Parallelly, India's growth story and digitisation mean that we need to work on the sales and marketing channel as well. We work with system integrators like Wipro, HCL and others, and an office here helps us engage with them.
Since you work with SIs here in India, do you develop only certain kinds of products from the Bengaluru centre?
Only the California (US) and Bengaluru offices are our development centres and the rest of the offices are largely sales, marketing and support offices. We don't segment what product is built for India or by the centre here. We take our global pool of problems and solve for all the global enterprises. We chose a subset of those problems to be built out of India and all the products are served globally and will have customers all over.
Do you see the role of SIs growing?
Absolutely. With increased cloud adoption, the role of SIs is only going to grow. Now, it is fragmented with some opting for on-premise and some choosing to go on the cloud.

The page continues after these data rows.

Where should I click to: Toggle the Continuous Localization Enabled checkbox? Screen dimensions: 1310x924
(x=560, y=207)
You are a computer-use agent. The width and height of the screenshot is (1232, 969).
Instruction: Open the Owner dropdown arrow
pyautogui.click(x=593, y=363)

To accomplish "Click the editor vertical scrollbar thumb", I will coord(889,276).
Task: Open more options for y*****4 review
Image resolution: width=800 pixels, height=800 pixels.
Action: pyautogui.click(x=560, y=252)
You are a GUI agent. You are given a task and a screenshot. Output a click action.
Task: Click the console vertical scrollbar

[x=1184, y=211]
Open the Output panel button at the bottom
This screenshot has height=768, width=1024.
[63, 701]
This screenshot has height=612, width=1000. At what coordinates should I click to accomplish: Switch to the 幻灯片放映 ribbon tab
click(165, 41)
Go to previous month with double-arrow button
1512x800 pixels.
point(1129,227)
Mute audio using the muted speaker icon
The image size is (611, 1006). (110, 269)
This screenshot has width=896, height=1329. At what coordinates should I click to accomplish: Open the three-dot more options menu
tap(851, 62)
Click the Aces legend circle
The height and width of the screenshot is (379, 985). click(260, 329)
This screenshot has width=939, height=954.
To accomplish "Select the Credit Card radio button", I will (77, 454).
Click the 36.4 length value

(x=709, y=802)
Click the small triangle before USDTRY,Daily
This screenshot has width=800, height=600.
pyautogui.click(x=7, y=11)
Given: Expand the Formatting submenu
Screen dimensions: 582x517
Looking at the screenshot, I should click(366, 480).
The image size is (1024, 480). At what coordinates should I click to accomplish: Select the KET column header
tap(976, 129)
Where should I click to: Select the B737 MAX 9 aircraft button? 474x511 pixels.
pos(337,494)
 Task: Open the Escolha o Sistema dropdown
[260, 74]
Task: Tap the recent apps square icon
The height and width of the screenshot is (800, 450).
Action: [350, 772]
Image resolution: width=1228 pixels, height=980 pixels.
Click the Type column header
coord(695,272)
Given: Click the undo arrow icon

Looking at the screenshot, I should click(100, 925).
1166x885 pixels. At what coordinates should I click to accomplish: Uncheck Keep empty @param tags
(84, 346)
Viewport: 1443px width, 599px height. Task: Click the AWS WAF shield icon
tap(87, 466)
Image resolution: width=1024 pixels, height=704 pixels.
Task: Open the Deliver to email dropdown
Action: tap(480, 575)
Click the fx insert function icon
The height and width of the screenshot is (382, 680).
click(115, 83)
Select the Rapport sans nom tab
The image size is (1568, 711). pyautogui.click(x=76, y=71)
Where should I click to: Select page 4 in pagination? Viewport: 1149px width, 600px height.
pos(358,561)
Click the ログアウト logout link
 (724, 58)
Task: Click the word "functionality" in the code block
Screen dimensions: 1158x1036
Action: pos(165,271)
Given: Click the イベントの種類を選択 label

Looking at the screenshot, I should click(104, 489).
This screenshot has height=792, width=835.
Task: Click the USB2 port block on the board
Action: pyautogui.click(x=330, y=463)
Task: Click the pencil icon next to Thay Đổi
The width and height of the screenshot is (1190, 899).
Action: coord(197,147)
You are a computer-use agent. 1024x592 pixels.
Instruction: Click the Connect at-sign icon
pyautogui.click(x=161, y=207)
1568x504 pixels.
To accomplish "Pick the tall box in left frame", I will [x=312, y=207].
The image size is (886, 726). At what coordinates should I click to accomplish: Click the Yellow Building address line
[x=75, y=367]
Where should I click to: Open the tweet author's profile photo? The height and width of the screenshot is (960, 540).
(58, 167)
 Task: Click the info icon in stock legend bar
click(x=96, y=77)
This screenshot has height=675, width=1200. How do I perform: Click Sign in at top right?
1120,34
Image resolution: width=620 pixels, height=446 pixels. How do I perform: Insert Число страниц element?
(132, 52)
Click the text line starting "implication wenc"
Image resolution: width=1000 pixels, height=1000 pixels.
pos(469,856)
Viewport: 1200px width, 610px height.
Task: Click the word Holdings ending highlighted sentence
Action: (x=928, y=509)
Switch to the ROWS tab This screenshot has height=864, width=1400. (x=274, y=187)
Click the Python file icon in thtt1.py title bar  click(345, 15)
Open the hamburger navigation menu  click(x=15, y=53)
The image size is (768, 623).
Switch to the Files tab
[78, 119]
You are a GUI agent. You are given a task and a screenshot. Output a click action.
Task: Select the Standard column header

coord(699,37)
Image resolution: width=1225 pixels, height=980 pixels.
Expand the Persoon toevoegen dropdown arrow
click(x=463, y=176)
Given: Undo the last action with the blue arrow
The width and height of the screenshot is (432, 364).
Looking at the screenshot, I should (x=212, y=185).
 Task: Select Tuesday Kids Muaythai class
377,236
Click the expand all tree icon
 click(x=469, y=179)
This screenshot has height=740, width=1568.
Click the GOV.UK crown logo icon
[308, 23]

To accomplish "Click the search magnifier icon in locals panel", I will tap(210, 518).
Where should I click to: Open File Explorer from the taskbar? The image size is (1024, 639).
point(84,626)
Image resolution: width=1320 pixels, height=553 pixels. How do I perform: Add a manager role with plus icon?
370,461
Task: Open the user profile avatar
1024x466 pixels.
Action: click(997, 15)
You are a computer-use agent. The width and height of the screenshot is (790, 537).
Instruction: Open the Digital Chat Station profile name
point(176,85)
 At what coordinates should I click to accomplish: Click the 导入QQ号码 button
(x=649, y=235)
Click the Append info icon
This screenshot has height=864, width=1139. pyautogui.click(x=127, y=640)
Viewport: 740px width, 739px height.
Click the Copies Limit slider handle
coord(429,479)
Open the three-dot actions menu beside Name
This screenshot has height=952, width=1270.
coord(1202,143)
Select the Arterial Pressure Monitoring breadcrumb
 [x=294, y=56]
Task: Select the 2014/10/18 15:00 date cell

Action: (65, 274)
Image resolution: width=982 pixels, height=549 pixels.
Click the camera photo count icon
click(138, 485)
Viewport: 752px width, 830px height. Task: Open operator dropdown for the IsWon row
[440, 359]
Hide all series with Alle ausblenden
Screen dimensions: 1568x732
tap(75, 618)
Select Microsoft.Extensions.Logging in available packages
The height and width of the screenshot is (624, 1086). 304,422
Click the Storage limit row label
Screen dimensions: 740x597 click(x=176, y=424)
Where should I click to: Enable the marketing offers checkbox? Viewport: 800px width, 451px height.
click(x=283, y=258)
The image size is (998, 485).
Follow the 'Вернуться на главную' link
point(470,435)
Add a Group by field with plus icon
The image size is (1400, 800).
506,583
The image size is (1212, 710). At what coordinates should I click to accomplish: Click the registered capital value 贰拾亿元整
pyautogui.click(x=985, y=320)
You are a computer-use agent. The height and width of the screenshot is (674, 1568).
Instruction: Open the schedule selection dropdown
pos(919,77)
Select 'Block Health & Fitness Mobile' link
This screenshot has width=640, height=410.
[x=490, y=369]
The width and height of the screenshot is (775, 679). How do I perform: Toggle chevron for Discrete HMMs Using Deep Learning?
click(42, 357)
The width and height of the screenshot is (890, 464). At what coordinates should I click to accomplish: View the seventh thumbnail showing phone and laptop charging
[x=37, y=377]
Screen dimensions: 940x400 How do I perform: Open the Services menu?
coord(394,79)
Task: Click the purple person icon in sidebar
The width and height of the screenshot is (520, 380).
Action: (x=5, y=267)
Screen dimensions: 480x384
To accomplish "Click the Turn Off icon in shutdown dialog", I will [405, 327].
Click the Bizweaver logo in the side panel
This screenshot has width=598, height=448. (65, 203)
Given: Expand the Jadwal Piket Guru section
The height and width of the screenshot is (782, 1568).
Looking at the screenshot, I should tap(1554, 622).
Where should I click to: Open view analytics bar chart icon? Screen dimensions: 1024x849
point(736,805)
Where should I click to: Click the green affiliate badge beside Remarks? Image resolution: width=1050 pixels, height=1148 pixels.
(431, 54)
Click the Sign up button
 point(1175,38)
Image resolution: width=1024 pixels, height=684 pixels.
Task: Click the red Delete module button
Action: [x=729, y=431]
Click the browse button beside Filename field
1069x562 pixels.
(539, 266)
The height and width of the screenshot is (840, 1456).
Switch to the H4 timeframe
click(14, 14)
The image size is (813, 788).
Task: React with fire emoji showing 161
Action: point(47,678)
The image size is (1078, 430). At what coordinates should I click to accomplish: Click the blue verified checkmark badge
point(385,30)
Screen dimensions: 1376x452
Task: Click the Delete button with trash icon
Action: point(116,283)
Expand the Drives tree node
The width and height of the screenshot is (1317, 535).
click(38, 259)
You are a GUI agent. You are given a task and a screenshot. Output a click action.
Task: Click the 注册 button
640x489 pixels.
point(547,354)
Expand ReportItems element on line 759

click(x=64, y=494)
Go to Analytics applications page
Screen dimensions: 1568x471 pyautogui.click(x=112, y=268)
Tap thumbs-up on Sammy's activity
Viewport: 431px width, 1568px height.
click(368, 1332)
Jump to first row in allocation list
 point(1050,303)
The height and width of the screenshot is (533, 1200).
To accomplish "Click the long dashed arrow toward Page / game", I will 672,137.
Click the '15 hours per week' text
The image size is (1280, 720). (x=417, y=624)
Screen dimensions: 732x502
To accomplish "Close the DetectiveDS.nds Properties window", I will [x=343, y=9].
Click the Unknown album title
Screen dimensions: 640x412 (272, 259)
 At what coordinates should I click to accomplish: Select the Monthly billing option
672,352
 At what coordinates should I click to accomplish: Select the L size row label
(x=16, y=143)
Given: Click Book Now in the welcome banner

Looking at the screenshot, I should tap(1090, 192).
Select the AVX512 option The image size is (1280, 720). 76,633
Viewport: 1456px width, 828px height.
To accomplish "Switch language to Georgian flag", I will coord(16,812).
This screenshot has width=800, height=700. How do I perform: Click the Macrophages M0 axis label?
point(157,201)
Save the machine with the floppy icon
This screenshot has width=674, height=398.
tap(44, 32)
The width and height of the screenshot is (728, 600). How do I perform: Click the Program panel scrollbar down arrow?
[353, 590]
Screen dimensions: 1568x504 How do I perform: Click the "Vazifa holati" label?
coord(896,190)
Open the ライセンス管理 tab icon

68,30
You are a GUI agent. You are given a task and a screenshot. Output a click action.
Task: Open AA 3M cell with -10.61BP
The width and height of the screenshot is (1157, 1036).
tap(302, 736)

The complexities that arise out of multiple applications running on different data centres and the automation and security infrastructure that the companies are building makes it important to have more partners. Cloud does not give you as many resources as you need and large enterprises need services on top of that. System integrators can co-pilot these initiatives. Large enterprises will still need customisations and somebody needs to build it. While we bring significant simplicity, just automating the infrastructure is becoming a new discipline and the implementation has to be done by the SIs.
Two years ago, Rubrik became a unicorn. What has changed since then?
Actually, we have not raised any funding post that. From 350 employees 12 months ago, we have grown to 1,100 right now. We are hiring 60 people every month and making serious investments. We opened up several new offices in Europe and Asia-Pacific.
When do you plan to list on the stock exchange?
We want to build a company for the next 30-40 years and I believe that longevity is important and public markets will discipline you for you to create a sustainable business model. We will go for an initial public offering depending on the market conditions and our own readiness.
You first invested in Nutanix, one of your most successful bets, while you were with Blumberg Capital and then did a follow-on round when you were with Lightspeed Venture Partners. Are you still actively working with the company?
I stepped down from Nutanix’s board 4-5 months ago. It has been a year since its IPO. As a compliance issue, there is a lot more work that you need to do. In fact, I am cutting down a lot of my other work to focus on Rubrik. I don't do any new investments. Because I sit on the board of some portfolio companies, I continue to be a partner at Lightspeed. Venture firms have a long memory and you cannot exit the job easily.